Required work ->
Wherever the string "This" turns up in the data, copy the whole line.

= Beginning of Section =

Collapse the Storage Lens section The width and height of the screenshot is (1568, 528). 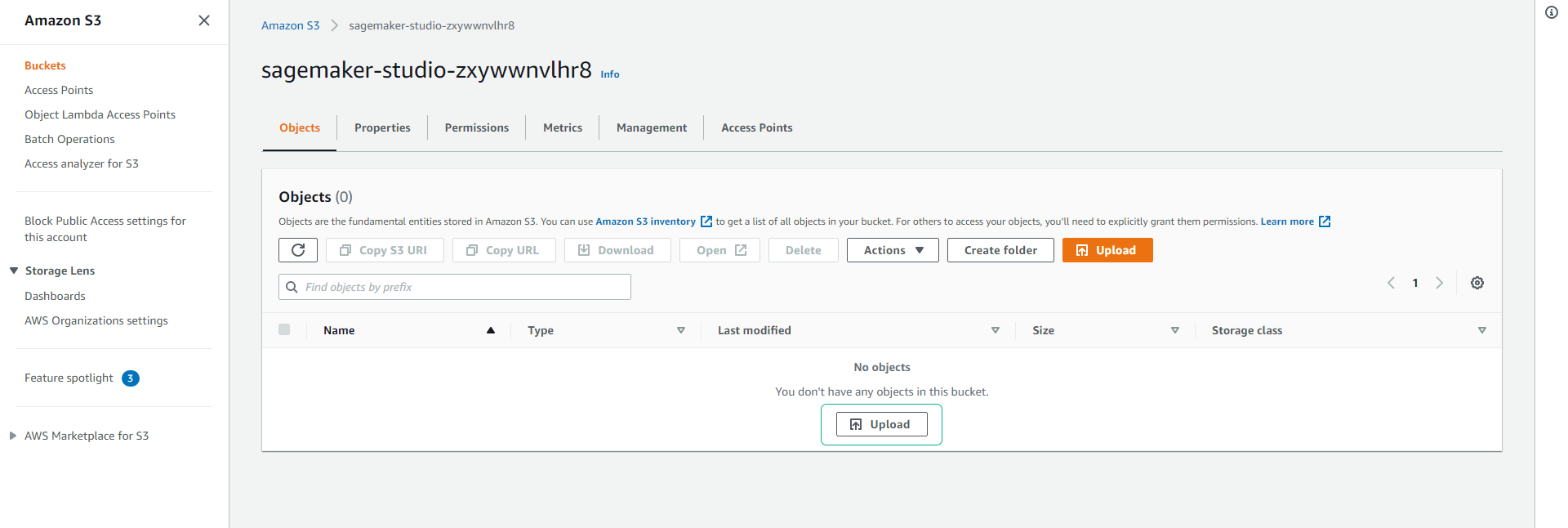pos(14,271)
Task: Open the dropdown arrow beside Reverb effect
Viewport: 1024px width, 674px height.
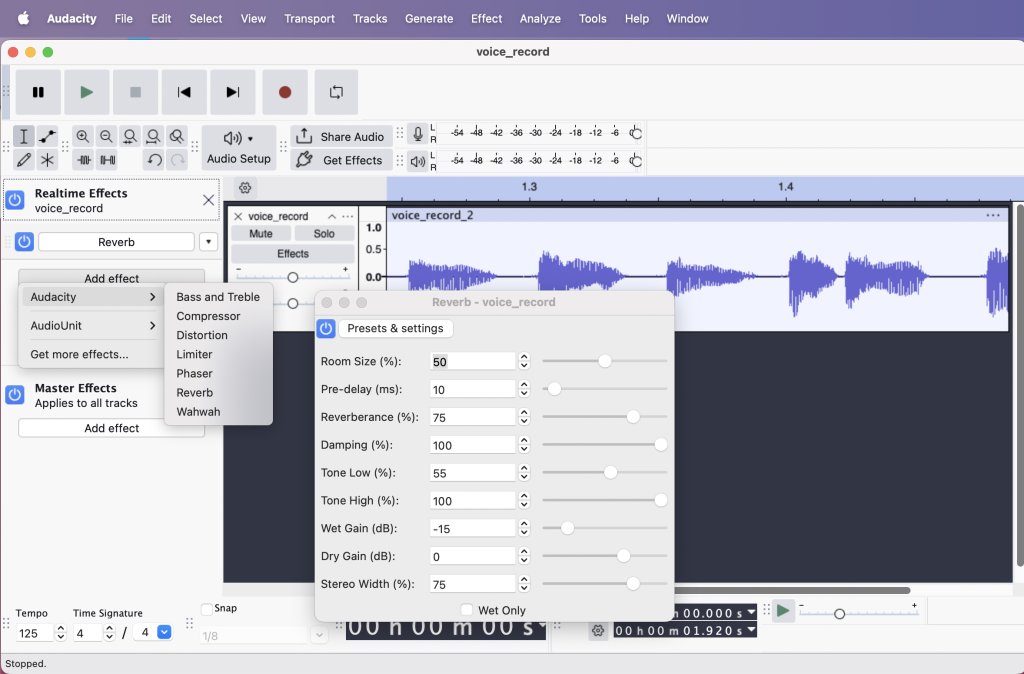Action: point(208,242)
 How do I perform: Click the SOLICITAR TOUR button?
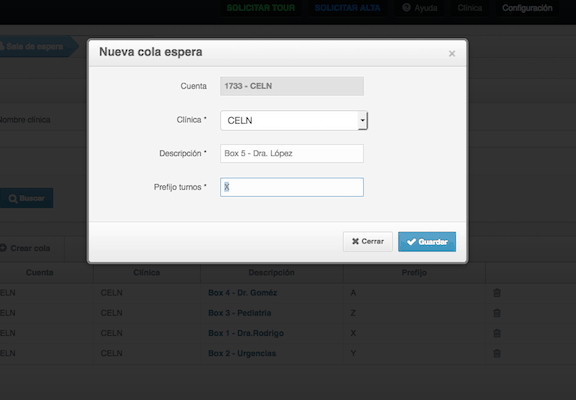click(260, 8)
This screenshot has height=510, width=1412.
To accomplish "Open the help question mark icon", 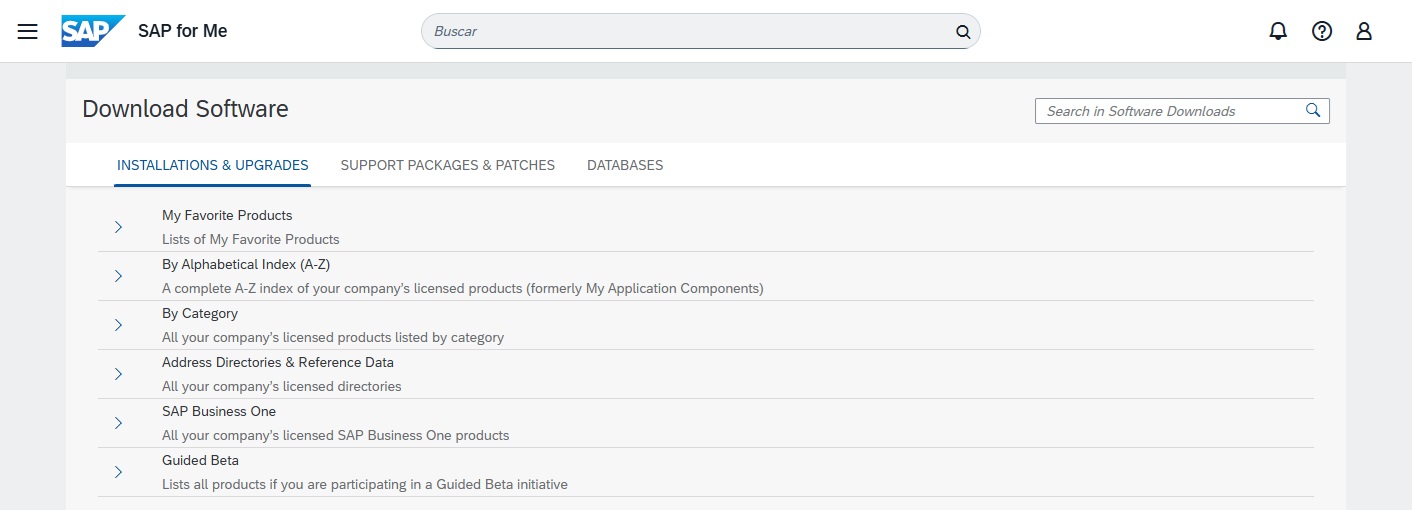I will pos(1322,31).
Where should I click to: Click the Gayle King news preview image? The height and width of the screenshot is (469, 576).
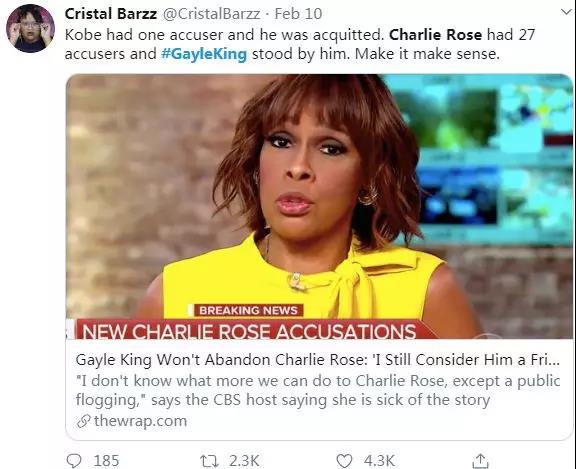click(x=319, y=206)
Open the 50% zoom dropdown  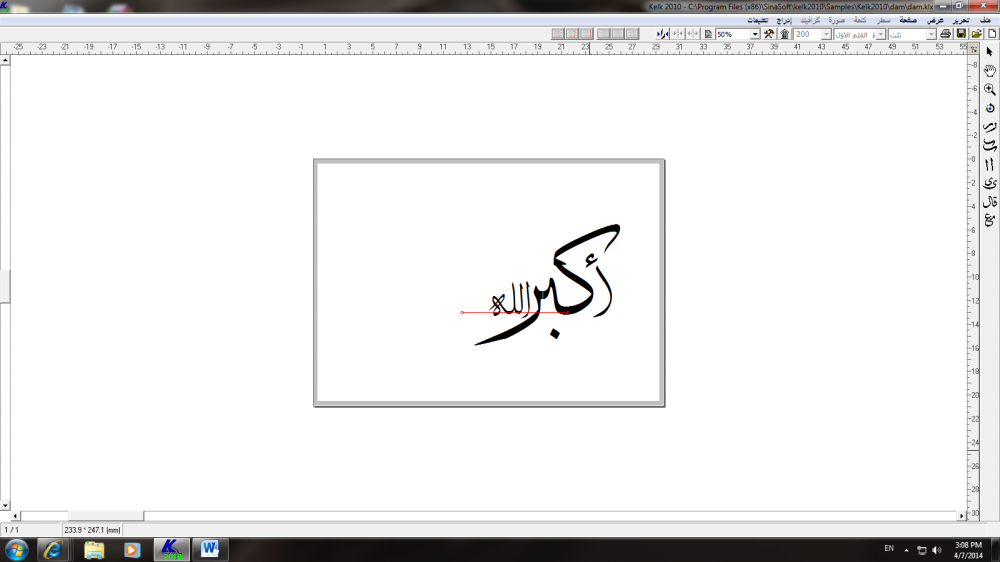(x=755, y=34)
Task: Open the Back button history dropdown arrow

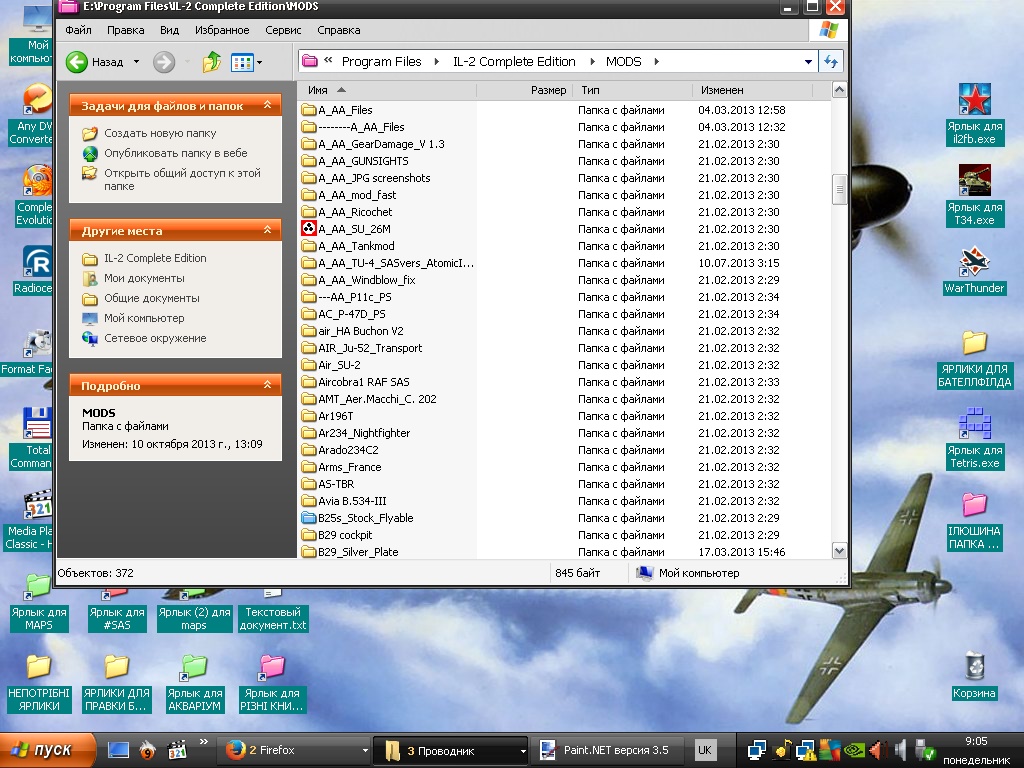Action: [136, 62]
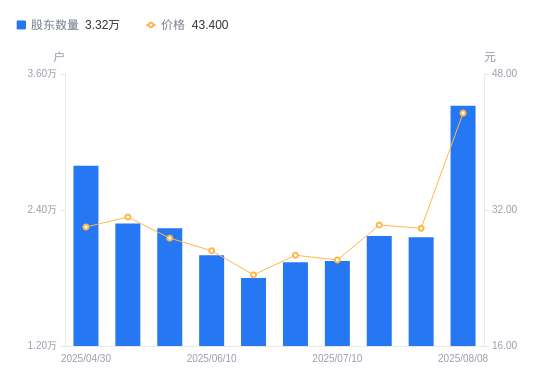Click the price point above 2025/06/10
Screen dimensions: 550x381
pyautogui.click(x=212, y=250)
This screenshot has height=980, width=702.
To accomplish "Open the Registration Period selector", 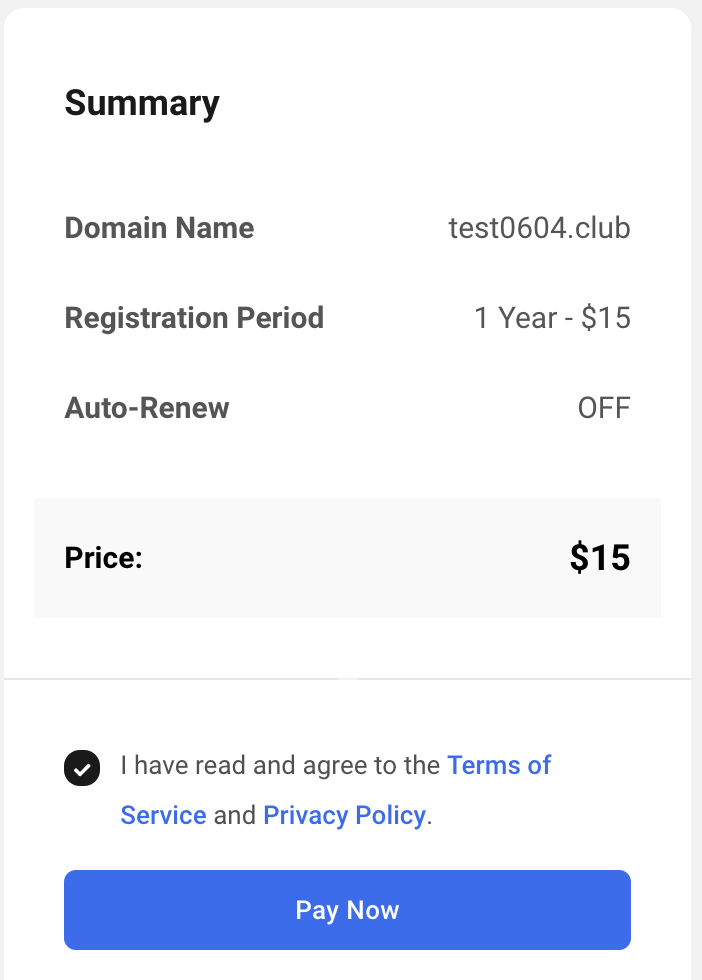I will [553, 317].
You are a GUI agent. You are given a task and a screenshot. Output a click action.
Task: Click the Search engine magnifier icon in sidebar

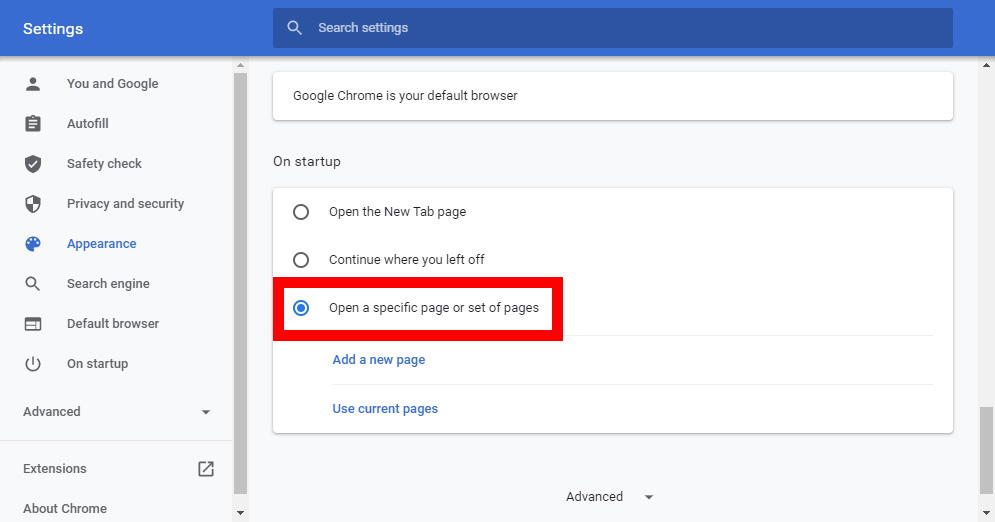tap(33, 284)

= End of Section =

Response below ->
This screenshot has height=510, width=1412.
This screenshot has height=980, width=702.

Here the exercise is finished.